WORK ORDER: When you reach the line containing "Click the READ" in the entries below, start writing out each line exactly, and stop after the line containing "You are a computer-use agent. The width".

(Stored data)
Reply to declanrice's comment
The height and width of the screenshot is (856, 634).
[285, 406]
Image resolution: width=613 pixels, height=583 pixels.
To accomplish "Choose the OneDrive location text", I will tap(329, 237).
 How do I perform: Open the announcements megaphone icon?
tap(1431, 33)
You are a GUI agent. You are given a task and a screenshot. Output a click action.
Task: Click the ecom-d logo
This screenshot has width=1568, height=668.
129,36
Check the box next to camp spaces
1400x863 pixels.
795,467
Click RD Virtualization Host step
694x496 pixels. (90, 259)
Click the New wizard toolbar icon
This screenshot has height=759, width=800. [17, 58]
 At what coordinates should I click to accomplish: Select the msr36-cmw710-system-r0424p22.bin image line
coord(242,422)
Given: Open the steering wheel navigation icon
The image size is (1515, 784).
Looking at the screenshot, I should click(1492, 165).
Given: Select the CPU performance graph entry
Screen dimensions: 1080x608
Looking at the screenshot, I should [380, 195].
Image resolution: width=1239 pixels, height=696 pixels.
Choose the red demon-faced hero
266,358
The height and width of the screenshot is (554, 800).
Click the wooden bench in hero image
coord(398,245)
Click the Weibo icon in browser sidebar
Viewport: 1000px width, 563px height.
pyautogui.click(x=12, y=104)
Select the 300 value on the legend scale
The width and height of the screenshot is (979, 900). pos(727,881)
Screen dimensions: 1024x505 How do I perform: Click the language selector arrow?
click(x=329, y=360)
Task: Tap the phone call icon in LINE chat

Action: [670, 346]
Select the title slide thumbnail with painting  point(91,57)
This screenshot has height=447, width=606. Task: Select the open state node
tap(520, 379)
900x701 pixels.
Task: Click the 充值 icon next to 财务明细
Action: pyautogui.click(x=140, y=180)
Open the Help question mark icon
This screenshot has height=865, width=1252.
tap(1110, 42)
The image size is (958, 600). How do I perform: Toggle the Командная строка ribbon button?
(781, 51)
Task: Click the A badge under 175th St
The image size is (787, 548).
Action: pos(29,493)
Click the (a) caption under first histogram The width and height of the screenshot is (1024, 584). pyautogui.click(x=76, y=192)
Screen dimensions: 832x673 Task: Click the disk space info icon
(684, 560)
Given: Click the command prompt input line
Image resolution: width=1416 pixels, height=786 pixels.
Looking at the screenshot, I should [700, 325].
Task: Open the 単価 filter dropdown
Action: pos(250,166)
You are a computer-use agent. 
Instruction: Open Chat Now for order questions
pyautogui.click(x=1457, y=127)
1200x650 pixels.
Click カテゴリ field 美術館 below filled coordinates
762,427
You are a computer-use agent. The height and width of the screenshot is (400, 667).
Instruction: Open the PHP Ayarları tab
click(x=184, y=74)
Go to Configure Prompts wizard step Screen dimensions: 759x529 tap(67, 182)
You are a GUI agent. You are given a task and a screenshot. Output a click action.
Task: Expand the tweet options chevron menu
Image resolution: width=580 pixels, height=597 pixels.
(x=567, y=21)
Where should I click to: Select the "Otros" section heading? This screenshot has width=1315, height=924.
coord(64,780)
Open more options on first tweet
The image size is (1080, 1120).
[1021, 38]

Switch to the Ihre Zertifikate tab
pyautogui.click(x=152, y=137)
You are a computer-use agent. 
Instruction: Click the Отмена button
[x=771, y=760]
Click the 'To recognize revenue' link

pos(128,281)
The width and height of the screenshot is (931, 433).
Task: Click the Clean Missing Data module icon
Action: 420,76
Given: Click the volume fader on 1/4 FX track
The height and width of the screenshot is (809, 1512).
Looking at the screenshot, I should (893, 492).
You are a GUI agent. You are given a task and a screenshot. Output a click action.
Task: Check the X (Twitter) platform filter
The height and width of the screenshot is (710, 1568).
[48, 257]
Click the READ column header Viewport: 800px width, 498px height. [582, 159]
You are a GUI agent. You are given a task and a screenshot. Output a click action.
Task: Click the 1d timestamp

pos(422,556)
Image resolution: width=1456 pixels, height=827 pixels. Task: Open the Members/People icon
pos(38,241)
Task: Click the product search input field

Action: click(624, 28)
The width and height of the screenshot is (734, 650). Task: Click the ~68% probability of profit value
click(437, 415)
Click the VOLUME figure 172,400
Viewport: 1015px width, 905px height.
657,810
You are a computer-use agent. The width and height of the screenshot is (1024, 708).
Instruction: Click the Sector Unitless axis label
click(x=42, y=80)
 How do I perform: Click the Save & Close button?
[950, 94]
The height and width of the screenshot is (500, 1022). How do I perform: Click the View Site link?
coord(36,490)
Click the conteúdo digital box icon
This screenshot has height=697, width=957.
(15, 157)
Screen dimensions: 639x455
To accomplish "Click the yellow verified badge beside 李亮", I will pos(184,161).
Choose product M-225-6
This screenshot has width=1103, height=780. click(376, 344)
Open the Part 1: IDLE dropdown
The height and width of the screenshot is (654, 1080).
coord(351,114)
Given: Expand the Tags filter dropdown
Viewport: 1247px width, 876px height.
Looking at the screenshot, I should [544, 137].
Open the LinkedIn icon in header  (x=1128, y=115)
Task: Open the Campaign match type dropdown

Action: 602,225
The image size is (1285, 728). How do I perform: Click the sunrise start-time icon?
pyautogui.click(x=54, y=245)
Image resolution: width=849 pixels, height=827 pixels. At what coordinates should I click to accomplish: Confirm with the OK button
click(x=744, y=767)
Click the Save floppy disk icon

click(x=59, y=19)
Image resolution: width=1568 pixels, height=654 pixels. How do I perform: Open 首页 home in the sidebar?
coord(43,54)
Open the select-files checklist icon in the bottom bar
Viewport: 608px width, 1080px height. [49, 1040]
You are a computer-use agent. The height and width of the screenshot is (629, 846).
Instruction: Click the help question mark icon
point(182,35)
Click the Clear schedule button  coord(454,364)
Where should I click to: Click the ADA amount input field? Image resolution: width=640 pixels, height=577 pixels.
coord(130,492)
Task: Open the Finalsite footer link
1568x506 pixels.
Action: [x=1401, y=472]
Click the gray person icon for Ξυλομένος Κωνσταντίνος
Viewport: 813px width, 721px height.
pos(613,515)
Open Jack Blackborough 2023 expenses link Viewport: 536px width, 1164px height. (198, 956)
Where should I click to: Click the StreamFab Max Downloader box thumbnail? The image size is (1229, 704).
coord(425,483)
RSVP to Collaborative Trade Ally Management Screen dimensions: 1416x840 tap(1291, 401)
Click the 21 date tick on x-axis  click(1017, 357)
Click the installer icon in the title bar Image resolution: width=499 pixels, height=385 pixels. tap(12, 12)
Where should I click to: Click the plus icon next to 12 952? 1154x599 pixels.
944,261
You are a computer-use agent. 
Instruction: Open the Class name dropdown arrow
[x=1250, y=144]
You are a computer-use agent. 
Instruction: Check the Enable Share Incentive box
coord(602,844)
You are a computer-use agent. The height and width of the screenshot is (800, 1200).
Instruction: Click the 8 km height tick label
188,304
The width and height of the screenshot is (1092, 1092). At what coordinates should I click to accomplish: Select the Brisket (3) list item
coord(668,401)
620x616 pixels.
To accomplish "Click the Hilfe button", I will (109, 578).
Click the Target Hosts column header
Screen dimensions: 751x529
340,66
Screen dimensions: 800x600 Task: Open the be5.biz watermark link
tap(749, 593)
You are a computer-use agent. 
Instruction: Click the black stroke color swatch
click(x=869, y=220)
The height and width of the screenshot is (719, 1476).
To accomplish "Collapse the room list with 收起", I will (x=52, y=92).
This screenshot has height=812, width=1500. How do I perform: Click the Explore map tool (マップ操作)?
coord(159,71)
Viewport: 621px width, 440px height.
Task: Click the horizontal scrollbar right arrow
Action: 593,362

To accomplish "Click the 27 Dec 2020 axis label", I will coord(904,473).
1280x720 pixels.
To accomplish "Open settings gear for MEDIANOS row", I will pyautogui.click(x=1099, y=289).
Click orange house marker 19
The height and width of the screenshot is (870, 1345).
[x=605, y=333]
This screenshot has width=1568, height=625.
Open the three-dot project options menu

EXPECTED ANSWER:
Click the READ column header Viewport: 800px width, 498px height. [582, 159]
You are a GUI agent. You are given a task and a screenshot. Output a click action.
Task: Click the 1d timestamp

pos(422,556)
Image resolution: width=1456 pixels, height=827 pixels. Task: Open the Members/People icon
pos(38,241)
Task: Click the product search input field

Action: click(624, 28)
The width and height of the screenshot is (734, 650). Task: Click the ~68% probability of profit value
click(437, 415)
Click the VOLUME figure 172,400
Viewport: 1015px width, 905px height.
657,810
You are a computer-use agent. The width and height of the screenshot is (1024, 708).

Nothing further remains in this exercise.